I loved your article. I plan on printing and sending to my brother who has just been diagnosed with stage iv lung cancer. I think you an count one of your triumphs as making a difference in people’s lives, be it firsthand or through your writing . My dream.
Fondly,
Pam and Wade
Dear Pam,
Thank you for your letter. We are both terribly terribly sorry to hear of the diagnosis of your brother. Though death is the natural culmination of every one of our lives…still it always comes as a shock. There’s no way around that aspect. Again our very best wishes and prayers for you.
Henry
Henry
As one who has gone through many chapters in my life, I found this more than thought provoking. Painful chapters brought me through to great joy and chapters that were very shallow in their nature taught me to seek a more meaningful path.
Elizabeth L.
Thank you, Beth. You leave me speechless.
Henry
I enjoyed reading your latest essay
Congratulations on your decision to uproot yourselves from Pennsylvania and move south to Black Mountain, N.C.

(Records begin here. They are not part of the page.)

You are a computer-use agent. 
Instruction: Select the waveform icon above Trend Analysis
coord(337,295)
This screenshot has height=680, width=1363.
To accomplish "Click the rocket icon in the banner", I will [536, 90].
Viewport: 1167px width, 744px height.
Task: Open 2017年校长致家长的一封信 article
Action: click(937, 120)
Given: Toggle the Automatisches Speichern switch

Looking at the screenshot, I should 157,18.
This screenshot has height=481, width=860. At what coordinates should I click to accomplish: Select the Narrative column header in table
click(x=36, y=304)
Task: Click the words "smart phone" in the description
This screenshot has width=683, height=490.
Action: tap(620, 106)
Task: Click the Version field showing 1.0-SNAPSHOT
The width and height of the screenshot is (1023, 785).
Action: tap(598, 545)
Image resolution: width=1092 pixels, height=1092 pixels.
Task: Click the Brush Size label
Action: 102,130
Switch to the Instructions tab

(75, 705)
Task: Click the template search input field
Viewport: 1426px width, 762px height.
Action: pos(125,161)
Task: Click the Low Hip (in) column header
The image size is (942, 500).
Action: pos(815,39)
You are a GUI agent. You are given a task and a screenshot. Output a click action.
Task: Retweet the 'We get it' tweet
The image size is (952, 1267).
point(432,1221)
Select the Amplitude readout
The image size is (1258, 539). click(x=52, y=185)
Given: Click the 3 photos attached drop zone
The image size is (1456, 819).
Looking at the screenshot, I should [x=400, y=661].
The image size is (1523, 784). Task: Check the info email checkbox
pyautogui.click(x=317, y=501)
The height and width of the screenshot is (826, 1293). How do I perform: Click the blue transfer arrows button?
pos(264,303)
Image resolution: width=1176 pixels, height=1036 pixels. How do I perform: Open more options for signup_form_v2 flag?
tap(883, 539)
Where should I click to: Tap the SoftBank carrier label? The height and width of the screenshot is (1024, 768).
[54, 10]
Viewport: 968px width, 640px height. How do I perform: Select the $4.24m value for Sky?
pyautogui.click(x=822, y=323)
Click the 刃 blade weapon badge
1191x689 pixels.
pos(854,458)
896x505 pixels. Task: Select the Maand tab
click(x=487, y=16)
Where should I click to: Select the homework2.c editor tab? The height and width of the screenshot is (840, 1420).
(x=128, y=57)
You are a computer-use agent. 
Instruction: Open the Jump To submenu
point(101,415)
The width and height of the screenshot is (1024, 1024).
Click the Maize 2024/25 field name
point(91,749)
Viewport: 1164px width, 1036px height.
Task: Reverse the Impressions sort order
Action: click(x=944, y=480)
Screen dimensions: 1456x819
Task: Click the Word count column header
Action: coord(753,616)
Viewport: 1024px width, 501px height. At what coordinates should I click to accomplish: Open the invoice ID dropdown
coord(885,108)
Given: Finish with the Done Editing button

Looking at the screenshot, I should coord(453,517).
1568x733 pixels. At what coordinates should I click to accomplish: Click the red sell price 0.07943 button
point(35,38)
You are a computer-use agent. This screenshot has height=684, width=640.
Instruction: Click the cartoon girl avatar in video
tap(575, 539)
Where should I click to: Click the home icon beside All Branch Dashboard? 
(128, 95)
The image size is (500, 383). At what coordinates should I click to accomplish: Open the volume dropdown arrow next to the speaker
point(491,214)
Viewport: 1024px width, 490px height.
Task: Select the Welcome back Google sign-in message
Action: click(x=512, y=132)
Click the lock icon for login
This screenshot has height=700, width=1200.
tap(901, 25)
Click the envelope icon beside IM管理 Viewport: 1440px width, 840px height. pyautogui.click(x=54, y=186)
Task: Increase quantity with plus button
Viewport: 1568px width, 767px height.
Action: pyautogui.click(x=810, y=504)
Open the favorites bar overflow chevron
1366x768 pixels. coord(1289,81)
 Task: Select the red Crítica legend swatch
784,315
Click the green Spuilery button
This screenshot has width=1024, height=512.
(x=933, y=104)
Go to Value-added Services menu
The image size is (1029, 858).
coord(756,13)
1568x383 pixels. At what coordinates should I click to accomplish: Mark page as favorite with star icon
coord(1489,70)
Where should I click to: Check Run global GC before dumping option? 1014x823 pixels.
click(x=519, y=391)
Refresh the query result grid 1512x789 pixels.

Keep up your writing. No bucket list yet for me. I know I should have one. Very thought-provoking essay.
Bob M.
Hey Bob!
Well, now you’re about a quarter as far away as before. Maybe, once we’re down there, we can get together and bitch, moan, reminisce about the “olden days”. Anxious to hear what your bucket list would entail.
Henry
So, I had to give this one some thought. And as I reflect, I really am a Que sera sera person who takes it as it comes. Always planning the next trip; ready to embrace the next personal or professional opportunity when those doors open, but relatively little time creating nor thinking about a bucket list. Actually don’t even like the term.
But if I had one gargantuan bucket list goal, I happily reached it nearly 25 years ago. Took the pressure off all else. I had an Uncle, my Father’s middle brother (two years or so older than he) who died suddenly in his early 40’s right after we were married. It was a real shock in so many ways. But from my early 20’s onward my singular bucket list goal was that if I were to die like that it would be with NO regrets.
As I approached my 40’s I felt very much like I met the goal. Extensive travel around much of the world, married to the one and only love of my life, two great kids succeeding at all the major and minor goals of kid-dom, and a career that had been terrifically varied, challenging, engaging, and at age 41 working in the White House complex for Bob Gates and Brent Scowcroft. Wow.